Di una certa spocchia da primi della classe. Se il termine spocchia non le piace, diciamo vecchia illusione, propria e di una parte della sinistra storica italiana: quella di dire noi entriamo, poi siccome siamo i più forti, siamo i più intelligenti, i più capaci, i più furbi, alla fine ce li mangeremo o li “addomesticheremo”. L’idea loro era che poi, alla fine, avrebbero istituzionalizzato il populismo. Mentre è il populismo ad aver corroso le istituzioni e lo stesso Partito democratico. E all’orizzonte non intravvedo significative correzioni di rotta.
In tutto questo contesto del presente, c’è il giudizio sul segno del governo Draghi. C’è chi ha parlato di un governo “tecnico”, chi ha tirato in ballo l’italico vizio di andare alla ricerca, nei momenti di più acuta crisi, del salvatore della patria, e tante altre definizioni. Sulla base della sua lunghissima esperienza politica e di governo, le chiedo: qual è a suo avviso il segno più corretto di questa “operazione Draghi”?
Il segno sta nel suo atto costitutivo. E l’atto costitutivo è nella comunicazione che il presidente della Repubblica fece agli italiani quando incaricò Draghi di formare il Governo. Cioè che questo Parlamento non era in condizioni di esprimere un Governo e che quindi c’erano le condizioni per lo scioglimento delle Camere. Ma che la presenza di due emergenze – quella sanitaria e quella dell’elaborazione del piano per il Recovery fund offerto dall’Europa – impediva lo scioglimento delle Camere, perché sarebbe stato prodotto un danno all’intera comunità nazionale per l’immediato futuro. Mattarella lo ha scelto perché Draghi non è solo un “tecnico” di eccellenza. Ma perché rappresentava, a ragione, il garante della nostra credibilità internazionale, non solo in Europa ma oltre oceano. E poi lasci perdere queste miserevoli polemiche tra “tecnico” e “politico”. Se non sono politiche le scelte compiute da Draghi quando era presidente della Bce, mi si dica cosa è “politica”. Ciò detto, questo nasce come un Governo di necessità e di tregua. Coperto dalla garanzia del garante costituzionale del Paese che è il presidente della Repubblica. Se poi strada facendo questa copertura, che aveva come presupposto sottrarre il Governo ai giochi meschini di palazzo e di un Parlamento disgregato, è diventata meno incisiva di com’era nelle premesse, è un tema politico e la discussione è aperta.

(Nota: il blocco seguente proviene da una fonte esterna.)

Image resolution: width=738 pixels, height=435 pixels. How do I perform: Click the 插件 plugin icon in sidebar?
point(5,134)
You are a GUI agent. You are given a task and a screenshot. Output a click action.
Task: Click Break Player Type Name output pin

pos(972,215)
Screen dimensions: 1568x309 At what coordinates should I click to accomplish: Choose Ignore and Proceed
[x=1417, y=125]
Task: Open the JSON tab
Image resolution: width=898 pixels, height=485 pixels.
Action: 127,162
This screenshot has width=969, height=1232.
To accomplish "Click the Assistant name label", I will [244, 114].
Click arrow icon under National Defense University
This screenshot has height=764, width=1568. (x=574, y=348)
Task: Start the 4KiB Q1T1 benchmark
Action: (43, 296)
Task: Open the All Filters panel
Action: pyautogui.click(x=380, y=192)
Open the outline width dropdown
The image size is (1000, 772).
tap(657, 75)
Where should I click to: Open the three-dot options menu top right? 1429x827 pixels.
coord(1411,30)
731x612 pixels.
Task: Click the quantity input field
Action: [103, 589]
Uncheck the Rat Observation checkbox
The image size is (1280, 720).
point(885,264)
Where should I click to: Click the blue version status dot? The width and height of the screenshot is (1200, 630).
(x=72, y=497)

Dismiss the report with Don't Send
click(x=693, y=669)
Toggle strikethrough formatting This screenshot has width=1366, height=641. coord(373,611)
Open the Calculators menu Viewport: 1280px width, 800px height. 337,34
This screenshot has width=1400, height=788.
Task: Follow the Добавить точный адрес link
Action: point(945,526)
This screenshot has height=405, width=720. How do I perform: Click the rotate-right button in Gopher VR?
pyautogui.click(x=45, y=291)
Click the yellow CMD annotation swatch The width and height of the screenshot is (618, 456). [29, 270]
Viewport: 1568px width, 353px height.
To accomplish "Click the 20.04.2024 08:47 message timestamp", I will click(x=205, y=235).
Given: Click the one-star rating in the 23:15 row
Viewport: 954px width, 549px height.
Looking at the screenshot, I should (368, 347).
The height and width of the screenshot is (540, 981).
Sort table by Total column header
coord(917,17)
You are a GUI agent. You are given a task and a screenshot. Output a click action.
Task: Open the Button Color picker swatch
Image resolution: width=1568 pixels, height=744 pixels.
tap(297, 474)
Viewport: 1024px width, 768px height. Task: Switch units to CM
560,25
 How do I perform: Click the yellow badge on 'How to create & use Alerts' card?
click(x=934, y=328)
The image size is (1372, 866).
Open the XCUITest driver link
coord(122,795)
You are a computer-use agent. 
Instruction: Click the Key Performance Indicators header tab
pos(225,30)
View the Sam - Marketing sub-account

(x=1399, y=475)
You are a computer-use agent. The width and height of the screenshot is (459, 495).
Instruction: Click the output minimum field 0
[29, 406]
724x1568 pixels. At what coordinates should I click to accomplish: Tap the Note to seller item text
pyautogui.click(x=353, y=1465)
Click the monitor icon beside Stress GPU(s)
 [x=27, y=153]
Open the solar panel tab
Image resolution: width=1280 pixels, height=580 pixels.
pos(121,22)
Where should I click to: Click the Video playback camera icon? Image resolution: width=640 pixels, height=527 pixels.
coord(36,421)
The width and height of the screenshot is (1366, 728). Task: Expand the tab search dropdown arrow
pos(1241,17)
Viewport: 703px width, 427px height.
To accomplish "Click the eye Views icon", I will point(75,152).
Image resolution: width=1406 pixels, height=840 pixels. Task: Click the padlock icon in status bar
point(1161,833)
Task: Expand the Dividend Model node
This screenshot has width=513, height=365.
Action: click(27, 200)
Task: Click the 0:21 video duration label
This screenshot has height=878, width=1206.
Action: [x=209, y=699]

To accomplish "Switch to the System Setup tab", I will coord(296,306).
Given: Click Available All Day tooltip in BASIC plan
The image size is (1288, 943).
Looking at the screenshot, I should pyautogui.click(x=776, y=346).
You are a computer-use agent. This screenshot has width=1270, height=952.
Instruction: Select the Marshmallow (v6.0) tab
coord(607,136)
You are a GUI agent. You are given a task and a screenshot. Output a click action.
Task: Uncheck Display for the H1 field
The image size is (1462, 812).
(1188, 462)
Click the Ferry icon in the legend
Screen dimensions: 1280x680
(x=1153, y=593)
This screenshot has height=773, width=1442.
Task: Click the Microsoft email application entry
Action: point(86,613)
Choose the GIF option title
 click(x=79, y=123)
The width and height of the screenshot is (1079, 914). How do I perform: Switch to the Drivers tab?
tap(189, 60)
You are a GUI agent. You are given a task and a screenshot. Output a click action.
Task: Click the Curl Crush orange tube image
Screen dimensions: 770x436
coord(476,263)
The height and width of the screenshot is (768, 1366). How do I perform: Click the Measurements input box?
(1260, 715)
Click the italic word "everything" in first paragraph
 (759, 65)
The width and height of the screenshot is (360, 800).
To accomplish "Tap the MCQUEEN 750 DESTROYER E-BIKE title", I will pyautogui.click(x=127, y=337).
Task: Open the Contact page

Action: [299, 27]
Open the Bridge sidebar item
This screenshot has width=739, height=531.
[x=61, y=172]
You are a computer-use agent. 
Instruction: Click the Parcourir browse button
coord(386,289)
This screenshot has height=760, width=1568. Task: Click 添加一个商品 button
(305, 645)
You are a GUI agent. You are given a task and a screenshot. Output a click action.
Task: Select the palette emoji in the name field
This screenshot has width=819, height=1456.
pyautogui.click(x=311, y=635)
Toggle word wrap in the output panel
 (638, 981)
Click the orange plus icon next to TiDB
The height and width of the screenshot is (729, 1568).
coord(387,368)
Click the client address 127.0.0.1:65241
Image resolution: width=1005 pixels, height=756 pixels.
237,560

Se Draghi ha qualche difficoltà, come io vedo in questi giorni, si tratta di difficoltà – è una delle letture politiche del momento – che nascono dal fatto che si è affievolita la copertura istituzionale che era nell’atto costitutivo del suo Governo. Ciò ha costretto Draghi a far ricorso a delle pratiche che erano già state ritenute deleterie e distruttive. Cioè la mediazione di accordi con una politica, quella dei partiti, che politica non era più.